Speaking for the turkey

About the author: Bridget Macdonald provides communications support for the U.S. Fish and Wildlife Service Northeast Region’s Science Applications program and North Atlantic Landscape Conservation Cooperative. Her background includes experience in journalism, research, and more than a decade working as a seasonal park ranger for Cape Cod National Seashore, developing interpretive programs and materials to educate visitors about park resources. 

Every November, turkeys take center stage. They’re the heart of the Thanksgiving meal, the inspiration for annual foot races, the emblem of a premium American bourbon maker, and the default arts-and-crafts activity in elementary schools during the short week before the holiday.

You know the routine: Place hand on construction paper, trace outline with marker, draw eyes, beak, and waddle, color brightly, glue on feathers, scrub glue and feathers off hands. Gold star!

Credit: Tim Simos, National Wild Turkey Federation

Credit: Tim Simos, National Wild Turkey Federation

There’s no mistaking a turkey, and whether you live in the country or the suburbs, chances are you’ve seen one in your neighborhood.

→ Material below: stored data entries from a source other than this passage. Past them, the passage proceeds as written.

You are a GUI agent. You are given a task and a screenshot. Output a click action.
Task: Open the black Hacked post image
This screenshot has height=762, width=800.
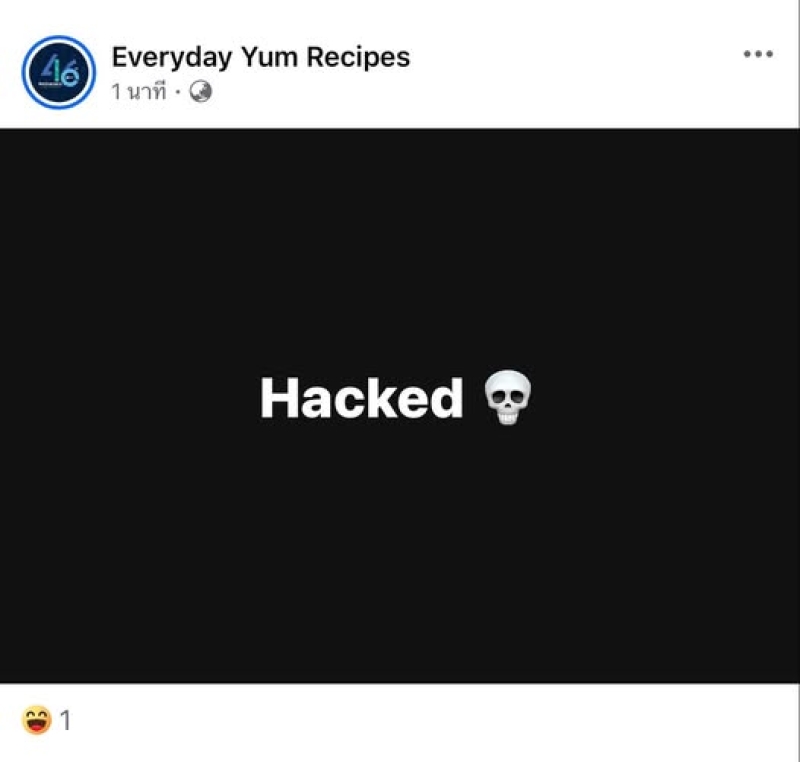coord(399,405)
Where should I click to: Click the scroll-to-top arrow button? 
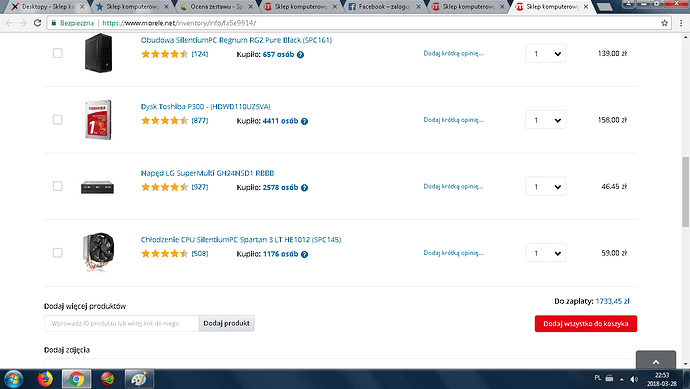pyautogui.click(x=656, y=361)

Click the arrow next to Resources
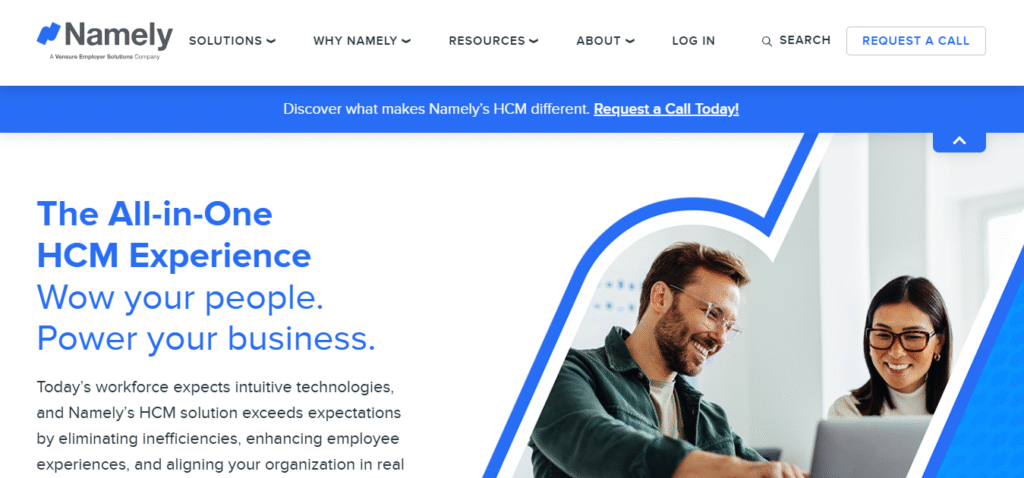[534, 41]
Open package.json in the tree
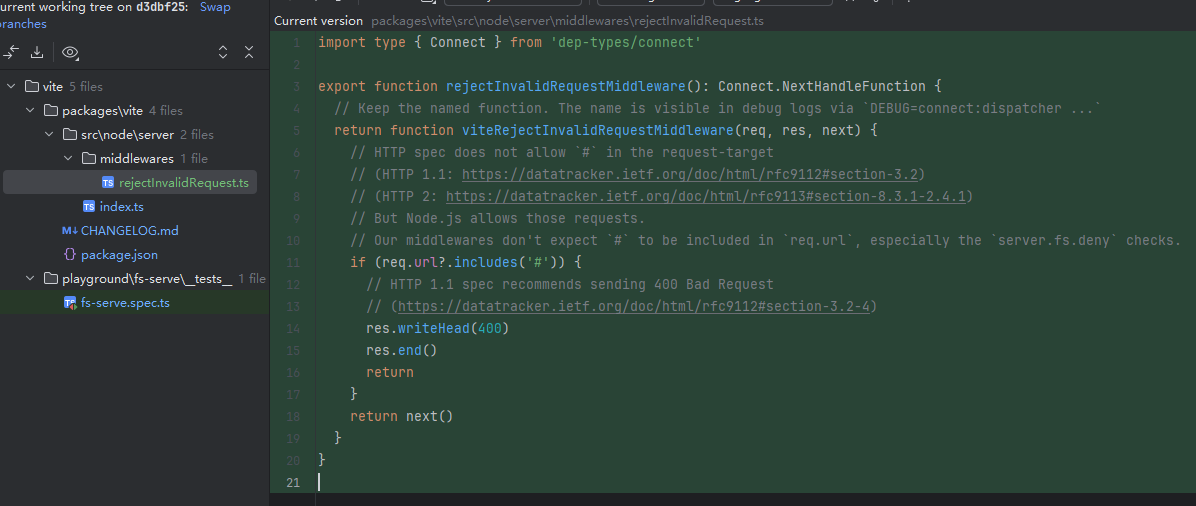Viewport: 1196px width, 506px height. click(x=119, y=254)
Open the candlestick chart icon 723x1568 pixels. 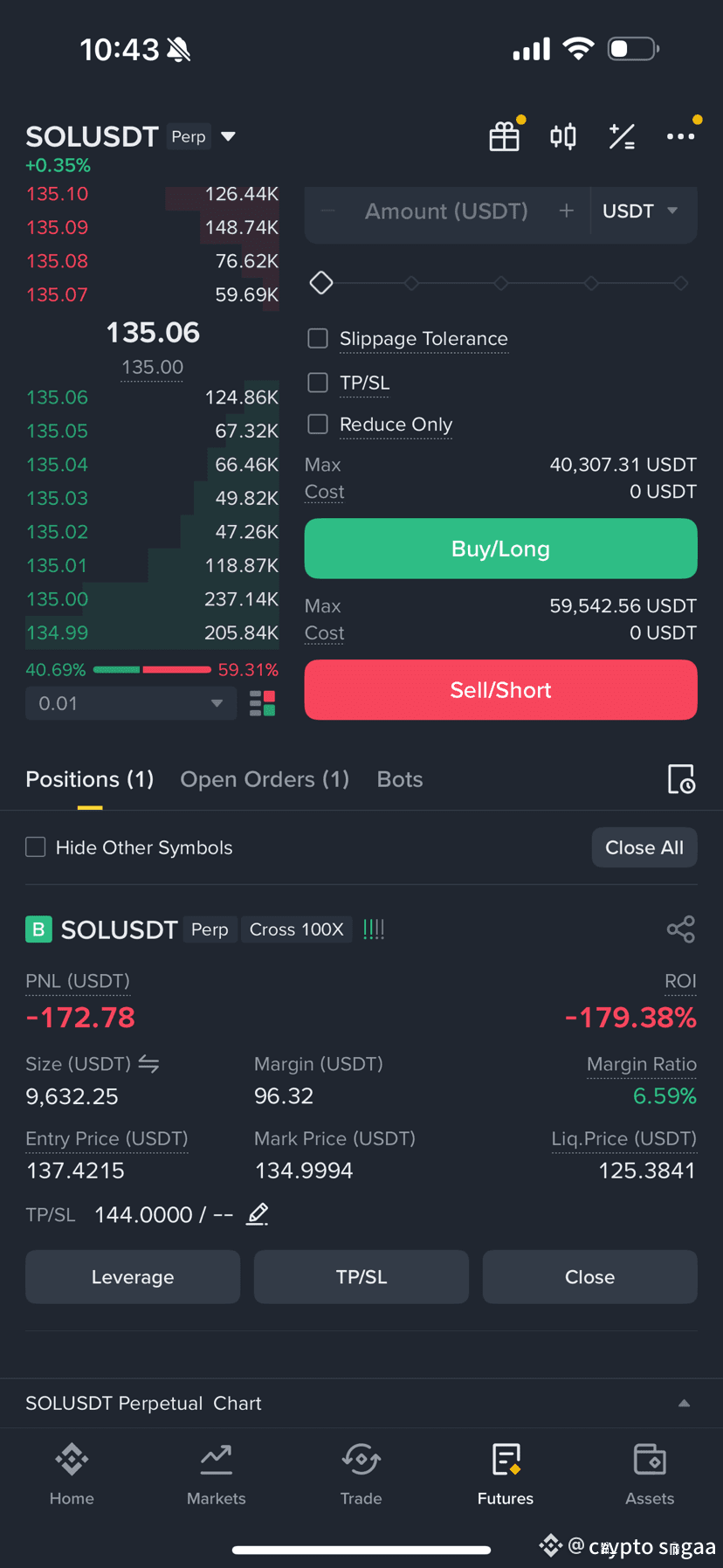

That’s because turkeys are fairly adaptable. Their habitat encompasses woods, swamps, field edges, and clearings, and they can adapt well to living near people.

While it may seem that these birds are as comfortable in a park in the Bronx as in the woods of Vermont, they do have specific habitat requirements that cannot really be fulfilled in densely populated areas. Turkeys are easy to recognize, relate to, perhaps even love, but this familiarity masks their wild side. When a species is so familiar, it can be difficult to see that its habitat is at risk.

For most Americans, turkeys symbolize a number of things – fall, family, home…over-indulgence – but as a native species, they can also represent something else.

In ecology, representative or “surrogate” species are those that typify the lifecycles or habitat requirements of a larger group of species.

Like a delegate, a representative species speaks for others from similar communities, with similar needs.

When weighing the long-term payoffs of big conservation decisions – such as dam removal or habitat restoration – it’s critical to have ways of measuring success at the ground level. Representative species provide means of gauging the health of ecosystems, habitats, and communities that are considered important for biodiversity, or are particularly vulnerable to threats from development or climate change.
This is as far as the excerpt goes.